Die Bundesanstalt für Finanzdienstleistungsaufsicht (BaFin) hat gleich mehrere Warnungen gegen mutmaßlich illegale Finanz- und Kryptoplattformen veröffentlicht. Betroffen sind aktuell unter anderem die Webseiten:
- royalasset.org
- gbt.solutions
- elementcapitall.org
- sogoinvest.com
Die Finanzaufsicht wirft den Betreibern vor, ohne erforderliche Erlaubnis Finanz- beziehungsweise Kryptowerte-Dienstleistungen anzubieten. Teilweise soll dabei sogar gezielt der Name real existierender Unternehmen missbraucht worden sein.
Wir sprachen darüber mit Rechtsanwalt Jens Reime aus Bautzen, der seit Jahren geschädigte Anleger und Betrugsopfer im Bereich Online-Investments begleitet.
„Viele Anleger merken zu spät, dass sie auf professionelle Täuschungen hereingefallen sind“
Frage: Herr Reime, die BaFin warnt aktuell gleich vor mehreren Plattformen. Wie ernst muss man solche Warnungen nehmen?
Rechtsanwalt Jens Reime:
Sehr ernst. Wenn die BaFin öffentlich warnt, dann liegen der Behörde in der Regel bereits konkrete Erkenntnisse über unerlaubte Finanzgeschäfte oder Täuschungshandlungen vor. Besonders problematisch ist, dass viele dieser Plattformen mit professionellen Webseiten arbeiten und sich häufig als seriöse internationale Unternehmen ausgeben.
„Identitätsmissbrauch ist inzwischen ein typisches Muster“
Frage: Bei mehreren Plattformen spricht die BaFin ausdrücklich von Identitätsmissbrauch. Was bedeutet das konkret?
Reime:
Die Täter nutzen den Namen real existierender Firmen, um Vertrauen zu schaffen. Anleger glauben dann, sie investieren bei einem regulierten Unternehmen aus Großbritannien oder Luxemburg. Tatsächlich stehen dahinter aber unbekannte Betreiber, die mit dem echten Unternehmen nichts zu tun haben.
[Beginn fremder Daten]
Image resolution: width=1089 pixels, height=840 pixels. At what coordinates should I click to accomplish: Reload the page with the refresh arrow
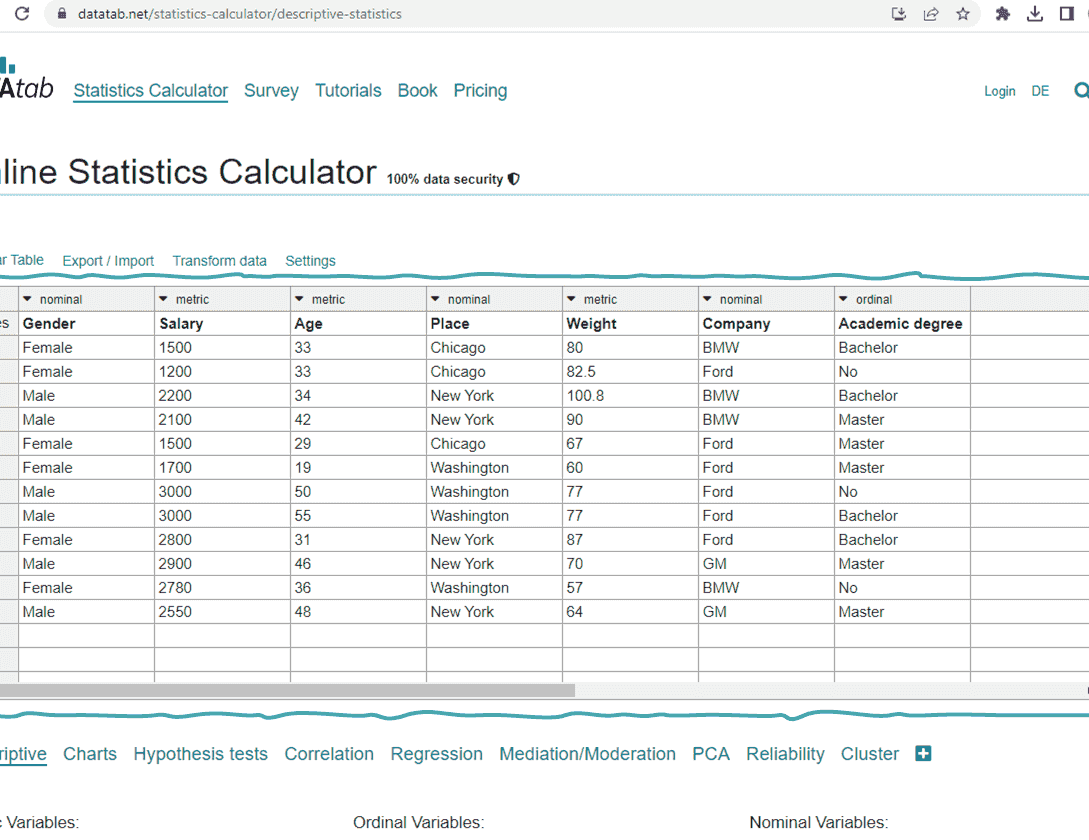(22, 14)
Das ist inzwischen ein typisches Muster bei internationalen Online-Anlagebetrügereien.
„Fehlendes Impressum ist ein massives Warnsignal“
Frage: Die Plattform gbt.solutions soll nicht einmal ein Impressum besitzen.
Reime:
Das allein wäre für mich schon ein massives Warnsignal. Wer Finanz- oder Kryptodienstleistungen anbietet und gleichzeitig nicht transparent offenlegt, wer verantwortlich ist, sollte bei Anlegern sofort alle Alarmglocken auslösen.
„Viele Opfer schämen sich – genau das nutzen die Täter aus“
Frage: Was sollten Anleger tun, die bereits Geld überwiesen haben?
Reime:
Ganz wichtig: Nicht schweigen und nicht abwarten. Viele Betroffene schämen sich oder hoffen noch auf eine Auszahlung. Genau darauf setzen die Täter. Anleger sollten sofort sämtliche Unterlagen sichern:
- Kontoauszüge,
- Chatverläufe,
- E-Mails,
- Wallet-Adressen,
- Telefonnummern
- und Zahlungsbelege.
Außerdem sollte umgehend Strafanzeige erstattet werden.
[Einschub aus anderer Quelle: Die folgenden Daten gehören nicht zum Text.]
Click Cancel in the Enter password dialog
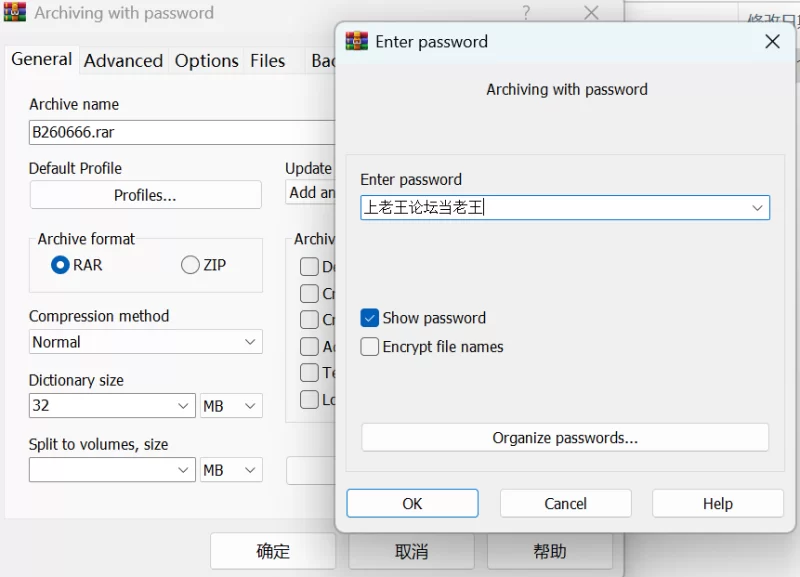 [x=565, y=504]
„Finger weg von angeblichen Recovery-Firmen“
Frage: Immer häufiger tauchen angebliche Rückholfirmen auf. Können diese helfen?
Reime:
Hier ist größte Vorsicht geboten. Viele sogenannte Recovery-Dienste sind leider selbst unseriös. Manche versuchen sogar ein zweites Mal Geld von bereits geschädigten Anlegern zu kassieren. Deshalb sollte man ausschließlich mit spezialisierten Anwälten oder seriösen Ermittlern zusammenarbeiten.
„Vor jeder Investition die BaFin-Datenbank prüfen“
Frage: Wie können sich Verbraucher generell schützen?
Reime:
Der wichtigste Schritt ist simpel:
Vor jeder Investition prüfen, ob das Unternehmen überhaupt reguliert ist. Die BaFin bietet dafür eine öffentliche Unternehmensdatenbank an. Außerdem gilt:
Wenn hohe Gewinne versprochen werden, Zeitdruck aufgebaut wird oder ständig neue Einzahlungen verlangt werden, sollte man sofort skeptisch werden.
„Der Kryptobereich ist inzwischen ein Paradies für Betrüger“
Frage: Wird die Zahl solcher Fälle weiter steigen?
Reime:
Davon gehe ich leider aus. Der Kryptobereich zieht enorme Summen an und gleichzeitig fehlt vielen Anlegern das technische Verständnis. Genau das nutzen organisierte Tätergruppen weltweit aus. Deshalb wird Aufklärung immer wichtiger.